Egypt is one of the World’s economically diversified middle-income countries with both the private and public sectors contributing to the growth of its GDP. The country has good prospects for the medium term growth based on continual structural reforms. The country also has substantial natural resources including oil and gas and rich agricultural and manufacturing sectors.

The country is strategically located along the Suez Canal and utilizes its tourist industry to increase on foreign exchange earnings. The growth of the GDP in the first quarter of the year 2012 was recorded at 5.2% which was an increase from previous years. However, the GDP growth was determined to be below the average growth of 6% amidst severe political unrest that was experienced (HKTDC, 2012).

The competitiveness of Egyptian economy was enhanced by the government’s implementation of floating exchange rate and the frequent depreciation of the currency. The Egyptian pound was floated in the year 2003 leading to drastic depreciation in the exchange rate.

However, the government managed to avert the effects by introducing some form of control. Unified and flexible exchange rate system was enabled through establishment of what was referred to as self-regulatory inter-bank foreign exchange market. This has helped in the creation of a liquid foreign exchange market leading to stabilization of the Egyptian pound and consolidation of parallel market rates (HKTDC, 2012).
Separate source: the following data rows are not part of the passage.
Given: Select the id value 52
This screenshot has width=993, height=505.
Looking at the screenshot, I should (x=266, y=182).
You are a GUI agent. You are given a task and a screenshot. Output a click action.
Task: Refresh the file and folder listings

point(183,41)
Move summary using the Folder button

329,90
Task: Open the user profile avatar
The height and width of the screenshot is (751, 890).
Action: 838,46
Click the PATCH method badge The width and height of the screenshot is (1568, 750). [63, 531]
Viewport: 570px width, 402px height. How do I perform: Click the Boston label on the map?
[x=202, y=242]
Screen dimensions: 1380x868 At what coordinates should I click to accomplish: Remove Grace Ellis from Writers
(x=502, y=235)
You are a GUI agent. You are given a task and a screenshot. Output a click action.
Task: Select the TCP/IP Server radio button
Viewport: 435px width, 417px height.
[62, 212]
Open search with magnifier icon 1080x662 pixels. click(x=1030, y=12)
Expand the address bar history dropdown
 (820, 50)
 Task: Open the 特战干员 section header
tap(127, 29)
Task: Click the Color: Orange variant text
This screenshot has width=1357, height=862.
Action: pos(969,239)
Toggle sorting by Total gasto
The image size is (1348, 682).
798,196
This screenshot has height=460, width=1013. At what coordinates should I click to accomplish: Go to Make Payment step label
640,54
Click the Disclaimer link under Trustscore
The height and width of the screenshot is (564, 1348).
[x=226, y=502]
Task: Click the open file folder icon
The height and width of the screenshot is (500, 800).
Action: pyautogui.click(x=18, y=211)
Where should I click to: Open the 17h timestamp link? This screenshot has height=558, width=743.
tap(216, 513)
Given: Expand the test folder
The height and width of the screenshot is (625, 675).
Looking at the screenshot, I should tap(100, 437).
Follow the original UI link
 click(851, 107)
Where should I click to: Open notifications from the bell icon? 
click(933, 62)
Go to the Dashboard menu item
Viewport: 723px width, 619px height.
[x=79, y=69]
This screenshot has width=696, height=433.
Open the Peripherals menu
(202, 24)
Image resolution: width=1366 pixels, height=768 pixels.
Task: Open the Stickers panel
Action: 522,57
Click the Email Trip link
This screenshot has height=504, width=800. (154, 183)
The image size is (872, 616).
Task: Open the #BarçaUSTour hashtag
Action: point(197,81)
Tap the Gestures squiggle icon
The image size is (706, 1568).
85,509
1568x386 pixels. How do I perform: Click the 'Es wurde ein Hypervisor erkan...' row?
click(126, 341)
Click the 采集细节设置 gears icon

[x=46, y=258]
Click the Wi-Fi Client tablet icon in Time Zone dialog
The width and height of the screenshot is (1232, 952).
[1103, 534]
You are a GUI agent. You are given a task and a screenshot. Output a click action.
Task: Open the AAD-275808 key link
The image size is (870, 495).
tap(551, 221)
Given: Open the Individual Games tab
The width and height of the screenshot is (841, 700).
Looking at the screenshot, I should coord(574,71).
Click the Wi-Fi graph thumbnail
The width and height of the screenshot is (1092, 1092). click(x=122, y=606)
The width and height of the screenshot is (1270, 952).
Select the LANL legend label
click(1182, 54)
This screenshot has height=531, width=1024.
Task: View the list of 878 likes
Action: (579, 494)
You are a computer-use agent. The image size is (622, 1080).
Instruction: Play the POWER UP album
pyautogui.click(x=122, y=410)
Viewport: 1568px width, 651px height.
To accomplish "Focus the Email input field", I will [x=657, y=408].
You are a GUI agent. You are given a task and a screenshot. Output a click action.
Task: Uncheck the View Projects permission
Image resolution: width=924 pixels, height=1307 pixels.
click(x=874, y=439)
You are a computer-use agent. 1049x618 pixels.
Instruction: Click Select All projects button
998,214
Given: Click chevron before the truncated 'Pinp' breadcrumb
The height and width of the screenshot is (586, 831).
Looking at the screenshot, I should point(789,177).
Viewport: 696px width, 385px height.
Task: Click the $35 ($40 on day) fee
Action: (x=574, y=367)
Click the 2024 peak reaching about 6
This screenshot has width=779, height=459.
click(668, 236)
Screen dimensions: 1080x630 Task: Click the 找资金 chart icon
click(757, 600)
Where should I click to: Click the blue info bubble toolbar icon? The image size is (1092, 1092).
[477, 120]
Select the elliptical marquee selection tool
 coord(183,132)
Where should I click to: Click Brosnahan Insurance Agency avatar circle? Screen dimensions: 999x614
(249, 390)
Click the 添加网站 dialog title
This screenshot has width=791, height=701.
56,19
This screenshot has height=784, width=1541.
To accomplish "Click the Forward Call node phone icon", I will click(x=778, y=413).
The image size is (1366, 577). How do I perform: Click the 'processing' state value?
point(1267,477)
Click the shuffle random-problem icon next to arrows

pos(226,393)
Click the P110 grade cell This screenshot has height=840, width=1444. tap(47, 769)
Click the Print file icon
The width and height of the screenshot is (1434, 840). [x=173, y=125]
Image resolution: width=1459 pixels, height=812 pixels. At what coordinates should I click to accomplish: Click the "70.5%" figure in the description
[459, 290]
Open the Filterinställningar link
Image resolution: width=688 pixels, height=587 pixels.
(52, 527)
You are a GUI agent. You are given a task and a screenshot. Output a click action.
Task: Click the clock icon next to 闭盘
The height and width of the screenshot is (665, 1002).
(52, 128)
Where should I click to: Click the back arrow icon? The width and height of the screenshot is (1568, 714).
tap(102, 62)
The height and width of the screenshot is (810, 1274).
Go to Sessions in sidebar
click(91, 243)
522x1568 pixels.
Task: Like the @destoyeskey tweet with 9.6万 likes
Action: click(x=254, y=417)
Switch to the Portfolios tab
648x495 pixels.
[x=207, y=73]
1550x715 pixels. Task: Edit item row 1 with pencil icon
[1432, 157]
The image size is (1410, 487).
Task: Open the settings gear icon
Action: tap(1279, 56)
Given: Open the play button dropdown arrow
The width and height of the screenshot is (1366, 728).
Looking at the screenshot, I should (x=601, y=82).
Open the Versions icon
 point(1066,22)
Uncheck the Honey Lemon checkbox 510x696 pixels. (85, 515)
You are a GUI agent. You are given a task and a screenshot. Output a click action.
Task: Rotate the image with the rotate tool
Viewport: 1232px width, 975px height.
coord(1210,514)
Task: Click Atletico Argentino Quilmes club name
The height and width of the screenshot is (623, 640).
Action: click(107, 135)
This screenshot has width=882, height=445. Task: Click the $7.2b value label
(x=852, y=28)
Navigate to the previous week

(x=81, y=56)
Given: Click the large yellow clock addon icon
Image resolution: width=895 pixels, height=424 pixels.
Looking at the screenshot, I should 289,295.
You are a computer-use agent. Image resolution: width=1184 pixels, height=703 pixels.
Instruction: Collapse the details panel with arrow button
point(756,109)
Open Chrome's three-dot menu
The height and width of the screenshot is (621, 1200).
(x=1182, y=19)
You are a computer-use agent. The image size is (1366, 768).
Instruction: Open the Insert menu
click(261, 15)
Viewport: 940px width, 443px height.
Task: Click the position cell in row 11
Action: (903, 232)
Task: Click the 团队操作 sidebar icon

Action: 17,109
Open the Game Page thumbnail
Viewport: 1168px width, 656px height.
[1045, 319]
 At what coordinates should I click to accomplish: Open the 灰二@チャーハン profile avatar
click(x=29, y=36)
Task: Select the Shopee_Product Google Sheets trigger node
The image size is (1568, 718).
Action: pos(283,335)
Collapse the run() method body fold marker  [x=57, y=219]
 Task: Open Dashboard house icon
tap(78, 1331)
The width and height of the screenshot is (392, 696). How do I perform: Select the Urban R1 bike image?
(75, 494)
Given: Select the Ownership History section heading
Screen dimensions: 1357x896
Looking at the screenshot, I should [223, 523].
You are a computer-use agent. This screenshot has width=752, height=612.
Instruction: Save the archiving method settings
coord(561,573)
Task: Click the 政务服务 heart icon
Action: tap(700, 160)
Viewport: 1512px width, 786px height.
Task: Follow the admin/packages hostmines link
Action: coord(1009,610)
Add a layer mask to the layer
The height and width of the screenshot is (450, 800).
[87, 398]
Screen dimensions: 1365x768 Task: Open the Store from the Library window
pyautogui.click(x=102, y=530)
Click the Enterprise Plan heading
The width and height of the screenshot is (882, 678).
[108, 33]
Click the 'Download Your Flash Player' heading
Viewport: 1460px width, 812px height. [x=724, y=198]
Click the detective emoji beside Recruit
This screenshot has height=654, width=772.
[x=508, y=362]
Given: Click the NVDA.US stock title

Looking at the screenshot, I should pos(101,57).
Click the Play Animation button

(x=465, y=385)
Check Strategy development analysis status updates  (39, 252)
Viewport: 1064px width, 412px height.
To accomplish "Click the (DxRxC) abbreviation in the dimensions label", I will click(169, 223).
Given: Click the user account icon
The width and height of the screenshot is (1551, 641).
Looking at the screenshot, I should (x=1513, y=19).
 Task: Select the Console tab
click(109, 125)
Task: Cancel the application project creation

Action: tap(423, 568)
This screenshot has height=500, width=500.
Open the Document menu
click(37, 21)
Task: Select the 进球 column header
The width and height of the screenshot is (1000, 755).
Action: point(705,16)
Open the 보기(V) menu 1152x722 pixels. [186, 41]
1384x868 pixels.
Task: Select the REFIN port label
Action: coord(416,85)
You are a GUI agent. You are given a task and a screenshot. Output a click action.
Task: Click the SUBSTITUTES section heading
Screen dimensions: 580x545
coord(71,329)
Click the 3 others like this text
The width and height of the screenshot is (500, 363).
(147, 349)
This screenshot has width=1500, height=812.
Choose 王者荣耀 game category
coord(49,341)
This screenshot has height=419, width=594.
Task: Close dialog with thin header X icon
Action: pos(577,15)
The country has experienced increased export of goods between the year 2001 and 2006. The rate increased from 8% to 17% of GDP respectively. Such rate of recovery is attributed to the impacts caused by depreciation in exchange rates and recovery within the global economy.

The level of import also recorded high rates between the years 2001 and 2006, rising from 16% to 28% respectively (Krugman and Obstfeld, 2011). This revealed that imports were valued at higher prices. However, the effects of higher import prices could be experienced in the nature of deficit within the merchandise trade balance (HKTDC, 2012).

The recent case on recession, led to the easing of Egypt’s inflation rate from 20% in 2008 to 9% in first quarter of 2012. Despite the recorded decrease over previous years, there is high expectation of increase in the rates in the near future. This is speculated from the nature of price increase on goods experienced within the global market.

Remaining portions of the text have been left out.